» Bagian Dokumen
»»

Rabu, Mei 04, 2011

TEORI-TEORI ETIKA


Etika memberikan pegangan dan orientasi dalam menjalani aktifitas kehidupan manusia di dunia. Ada arahan, sasaran, dan tujuan dari tindakan yang dilakukan oleh manusia. Dengan demikian, timbul pertanyaan bagaimana manusia menentukan arahan, sasaran, dan tujuan dari tindakan yang dilakukannya, sehingga tindakannya tersebut tidak mengarahkan pada keburukan yang berakibat pada kerugian.
Ada dua teori etika untuk menentukan yang baik dan yang buruk, yaitu teori deontologi dan taleologi. Kedua teori ini dapat memberi arahan, sasaran, dan tujuan dari tindakan yang dilakukan oleh manusia.

A. Deontology
Istilah deontology berasal dari bahasa Yunani, deon dan logos. Deon berarti tanggungjawab moral, sesuatu yang mengikat secara moral, benar secara moral, kewajiban, imperatif (penting sekali, tidak boleh tidak), dan keharusan. Logos berarti kajian atau ilmu tentang. Dengan demikian, deontologi adalah kajian tentang alasan-alasan yang mendasari sesuatu atau ilmu tentang kajian konsep tugas duty (kewajiban, tanggungjawab, komiten) dan konsep-konsep yang berkaitan.
Teori deontolgy ini dapat dirumuskan dalam dua hal, dan kedua hal tersebut saling berkaitan, yaitu:
1. Kebenaran atau kesalahan sebuah perbuatan moral ditentukan, paling tidak sebagiannya, dengan merujuk pada aturan-aturan perilaku formal, bukannya pada konsekuensi atau hasil-hasil dari sebuah tindakan.

««

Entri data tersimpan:
»»

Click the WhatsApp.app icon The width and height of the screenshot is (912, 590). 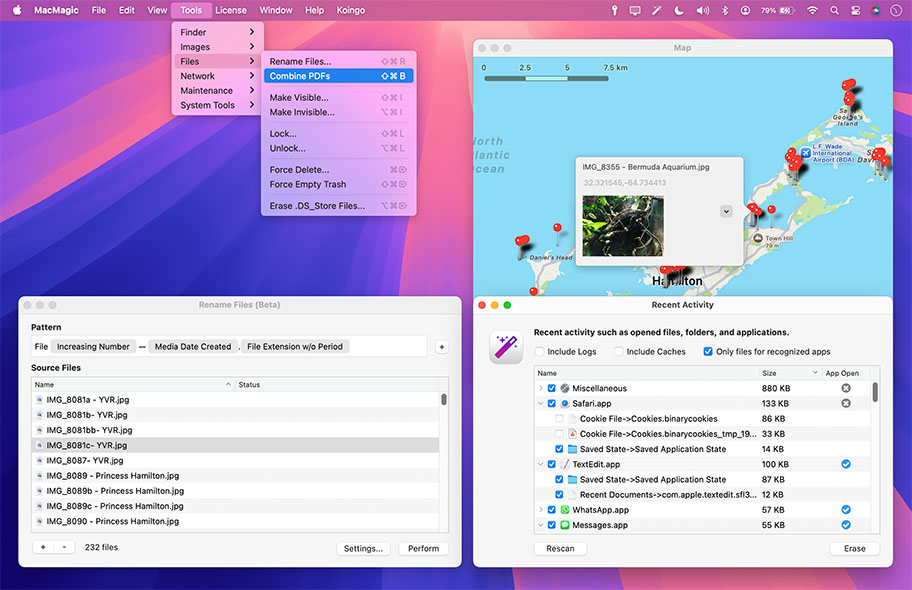point(564,510)
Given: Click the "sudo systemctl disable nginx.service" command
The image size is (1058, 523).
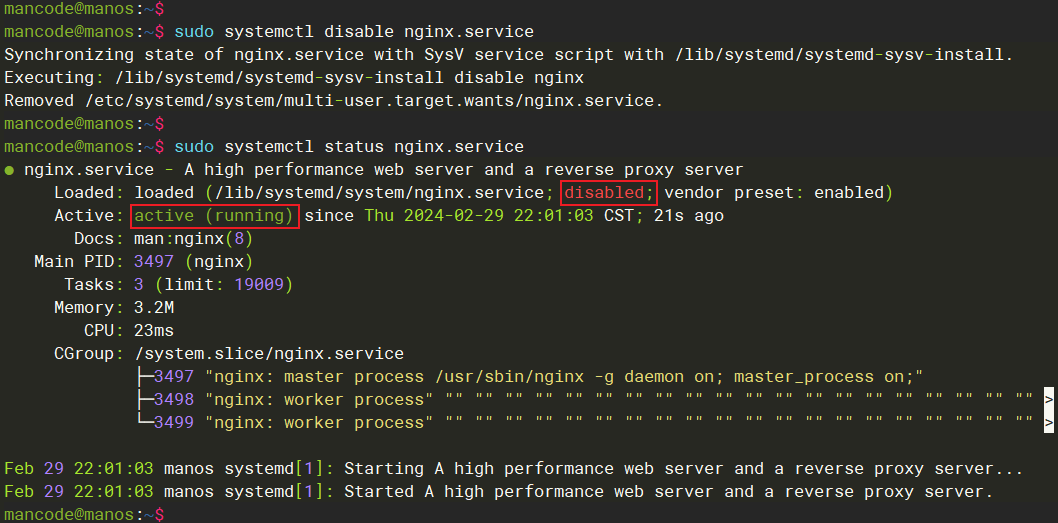Looking at the screenshot, I should (353, 32).
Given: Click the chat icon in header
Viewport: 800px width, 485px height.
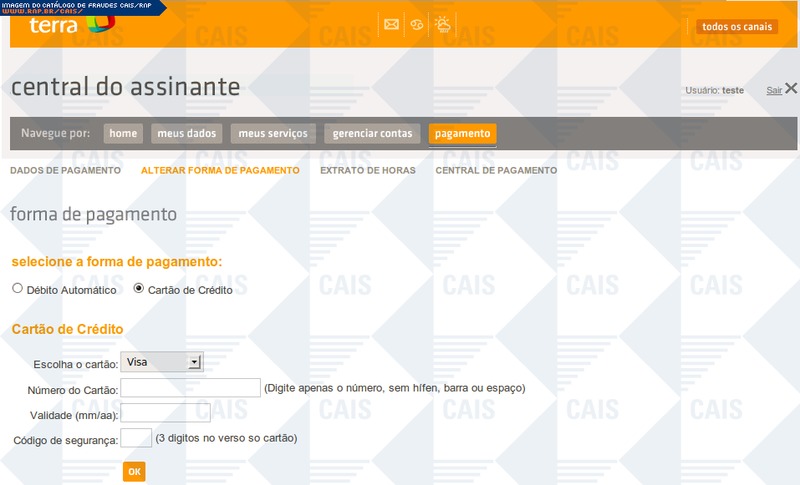Looking at the screenshot, I should [417, 25].
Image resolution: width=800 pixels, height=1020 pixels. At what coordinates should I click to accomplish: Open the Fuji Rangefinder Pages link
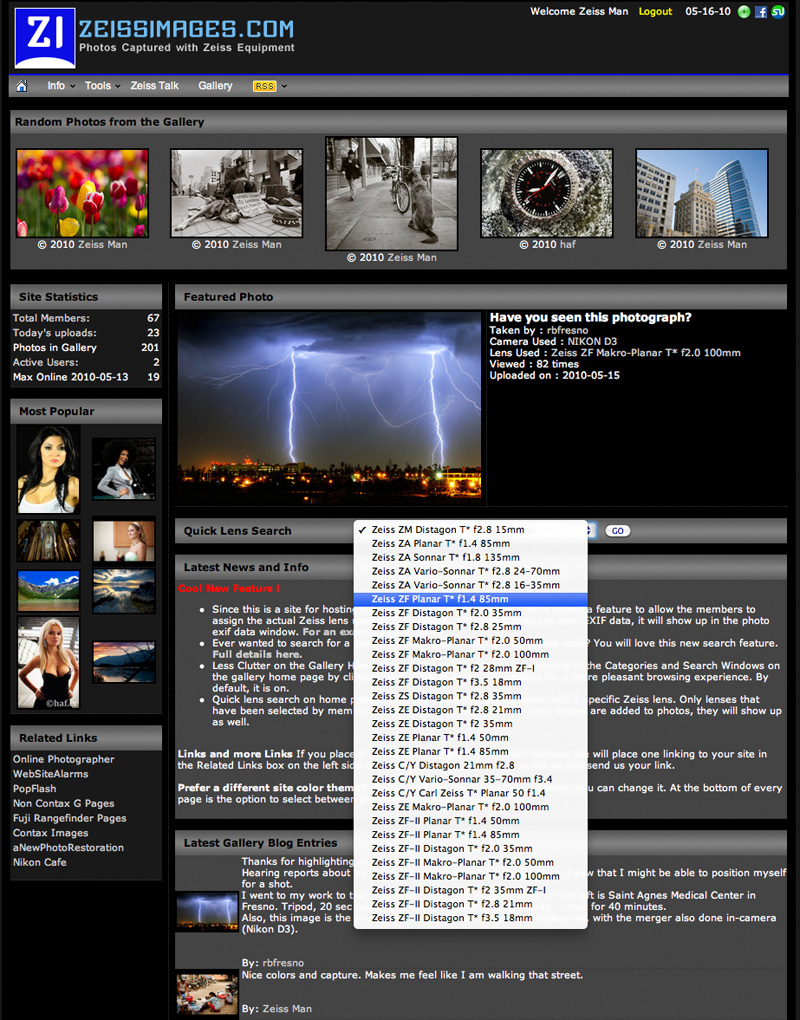tap(69, 818)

««

» Soal
1. Berdasarkan teks teori etika, jelaskan mengapa deontologi diartikan sebagai kajian tentang konsep tugas.
2. Menurut teks teori etika, apa saja dua teori etika untuk menentukan yang baik dan yang buruk?

» Jawaban Tertulis
1. Istilah deontologi berasal dari dua kata Yunani. Kata deon berarti tanggung jawab moral, kewajiban, dan keharusan, sedangkan logos berarti kajian atau ilmu tentang. Gabungan keduanya menjadikan deontologi kajian tentang konsep tugas, yaitu kewajiban dan tanggung jawab, beserta konsep-konsep yang berkaitan.

2. Teori deontologi dan teori taleologi.